[Shootout-list] Perl k-nucleotide benchmark
Joel Hoffman
hoffmanj@pacifier.com
Thu, 24 Mar 2005 20:48:31 -0800
This is a multi-part message in MIME format.
--------------060401040800090603010802
Content-Type: text/plain; charset=ISO-8859-1; format=flowed
Content-Transfer-Encoding: 7bit
Sorry, I meant to write from this address that is actually subscribed to
the list. Please ignore my other one (from jahoffm@pdx.edu). Here it is
again:
I'd like to contribute a simple Perl implementation of the k-nucleotide
benchmark.

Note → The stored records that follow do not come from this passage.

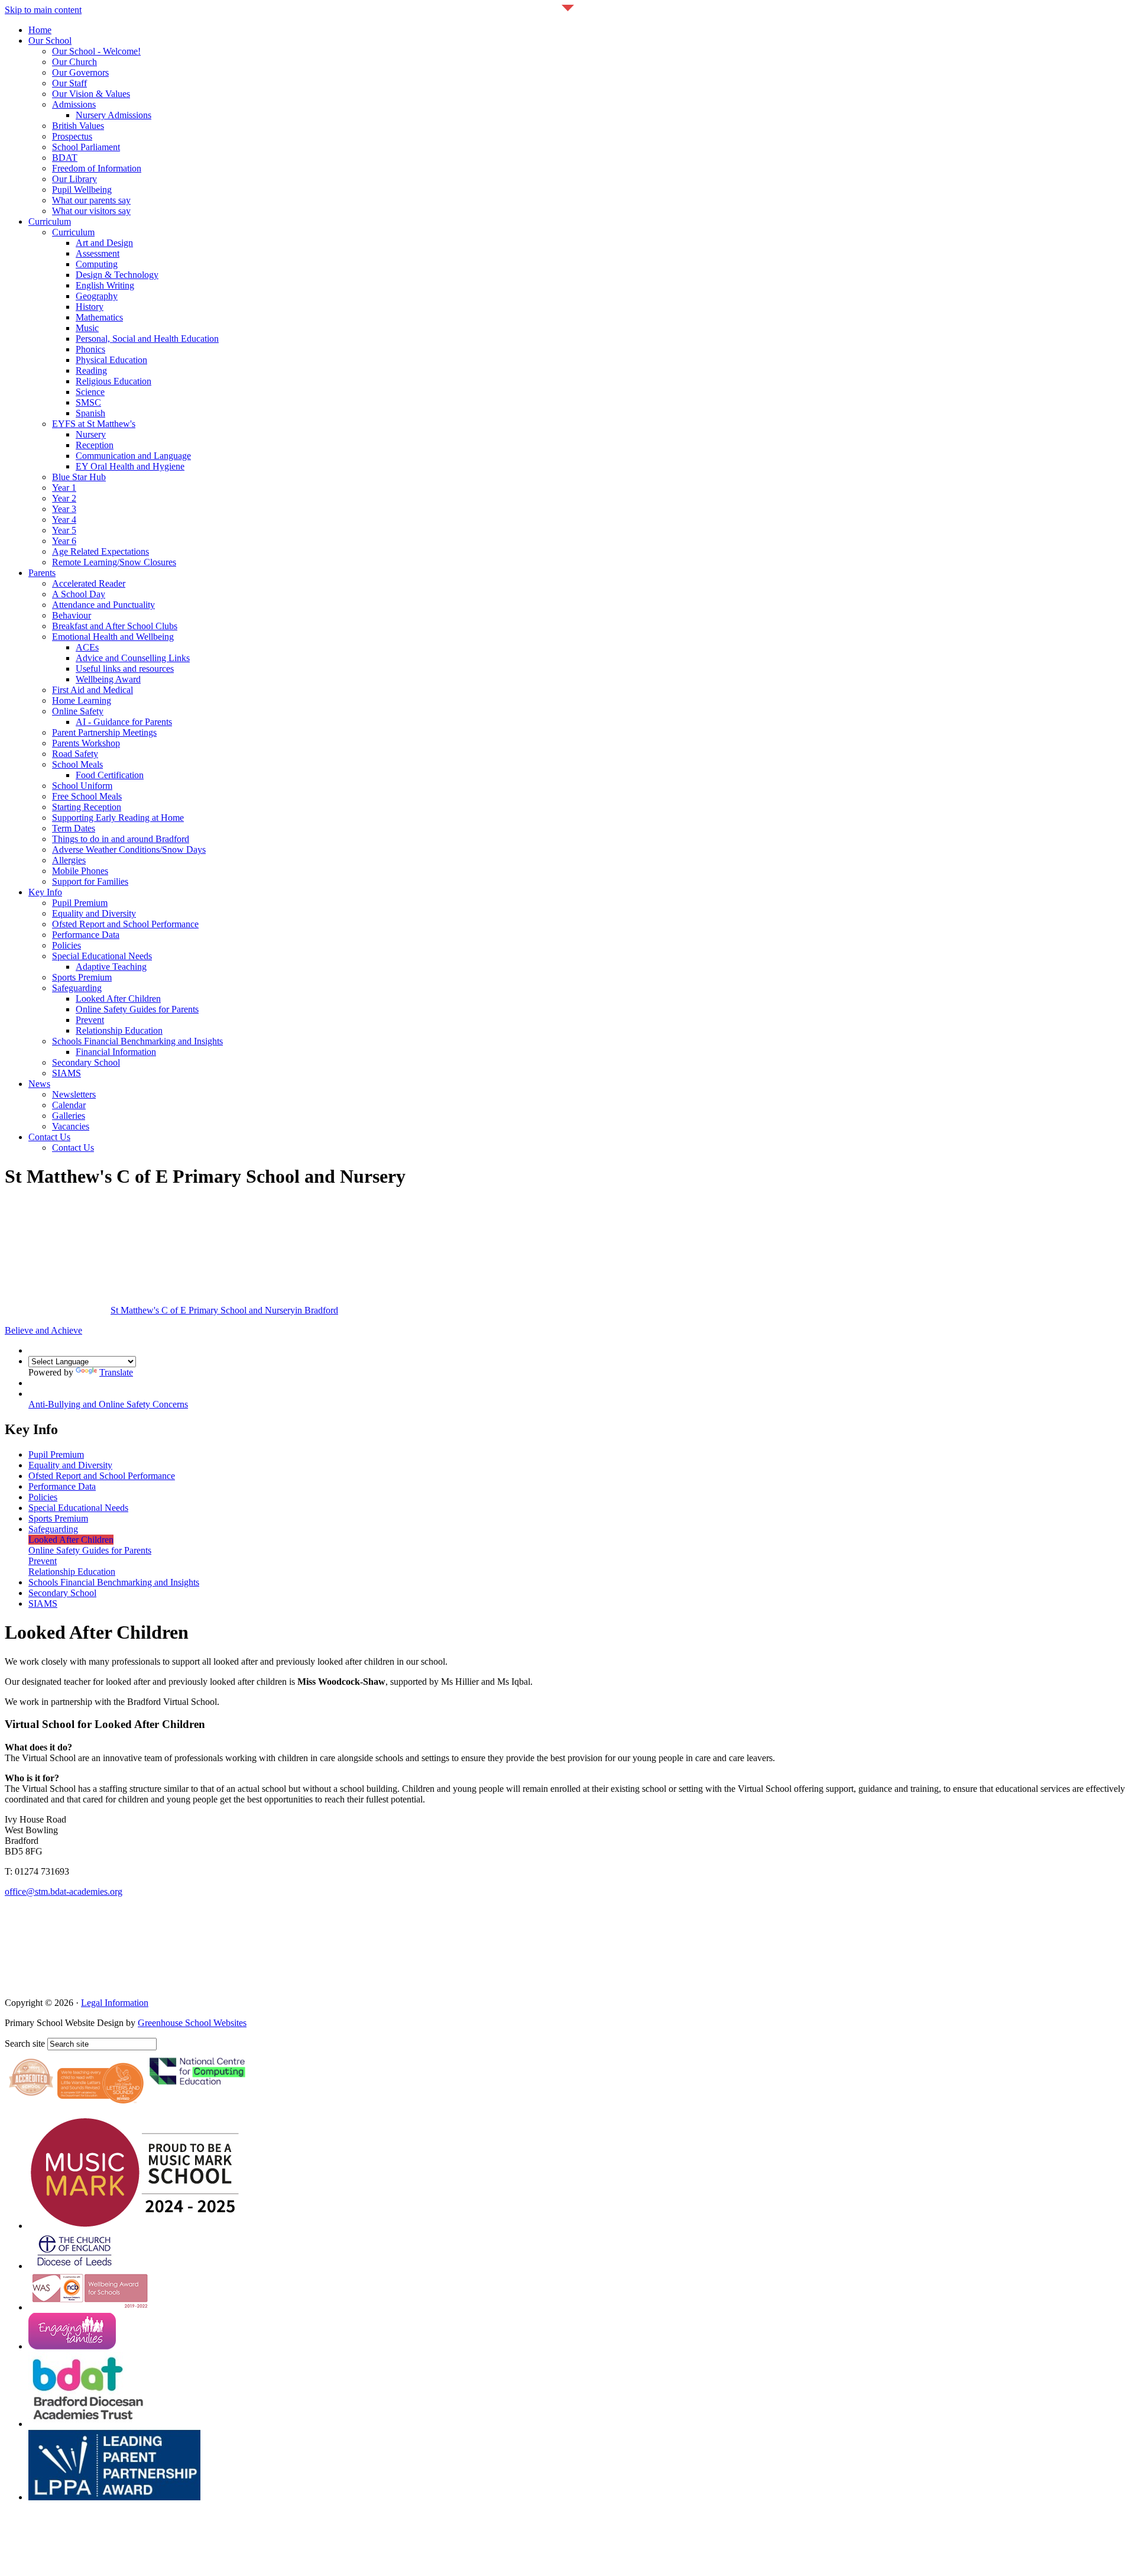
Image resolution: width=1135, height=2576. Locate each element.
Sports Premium (82, 977)
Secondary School (86, 1062)
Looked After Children (118, 998)
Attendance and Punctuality (103, 605)
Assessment (97, 253)
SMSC (88, 402)
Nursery (91, 434)
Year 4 (64, 519)
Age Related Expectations (100, 551)
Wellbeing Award (108, 679)
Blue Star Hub (79, 477)
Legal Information (114, 2003)
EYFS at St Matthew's (93, 424)
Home (39, 30)
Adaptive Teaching (111, 967)
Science (90, 392)
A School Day (78, 594)
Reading (91, 370)
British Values (78, 126)
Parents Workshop (86, 743)
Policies (66, 945)
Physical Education (111, 360)
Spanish (90, 413)
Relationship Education (119, 1030)
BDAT (64, 158)
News (39, 1084)
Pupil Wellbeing (82, 190)
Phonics (90, 349)
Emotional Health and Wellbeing (113, 637)
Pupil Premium (80, 903)
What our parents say (91, 200)
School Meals (77, 764)
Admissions (74, 104)
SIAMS (66, 1073)
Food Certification (110, 775)
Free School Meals (87, 796)
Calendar (69, 1105)
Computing (97, 264)
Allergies (69, 860)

It could probably be substantially improved, but it seems to
work!
Joel
--------------060401040800090603010802
Content-Type: application/x-perl;
name="nucleotides.pl"
Content-Transfer-Encoding: 7bit
Content-Disposition: inline;
filename="nucleotides.pl"
#!/usr/bin/perl
# The Great Computer Language Shootout
# http://shootout.alioth.debian.org/
# k-nucleotide count benchmark
# contributed by Joel Hoffman, 2005-03-24
use strict;
my @keys;
my $sequence = "";
$/ = "\n>"; # Input Record Separator
while (defined(my $l = <>)) {
if (uc substr($l,0,5) eq 'THREE') {
chomp $l;
my @l = split /\n+/, $l;
$sequence = uc join("",grep $_ !~ /^;/, @l[1..$#l]);
last;
}
}
for my $n (1,2,3,4,6,12,18) {
for my $i (0..(length $sequence) - $n) {
$keys[$n]{substr($sequence,$i,$n)}++;
}
}
for my $i (1,2) {
printf "%s %4.2f\n",$_,(100 * $keys[$i]{$_})/(length $sequence)
for sort { $keys[$i]{$b} <=> $keys[$i]{$a} or $a cmp $b }
keys %{$keys[$i]};
print "\n";
}
printf "%d\t%s\n", $keys[length $_]{$_}, $_
for qw<GGT GGTA GGTATT GGTATTTTAATT GGTATTTTAATTTATAGT>;
--------------060401040800090603010802--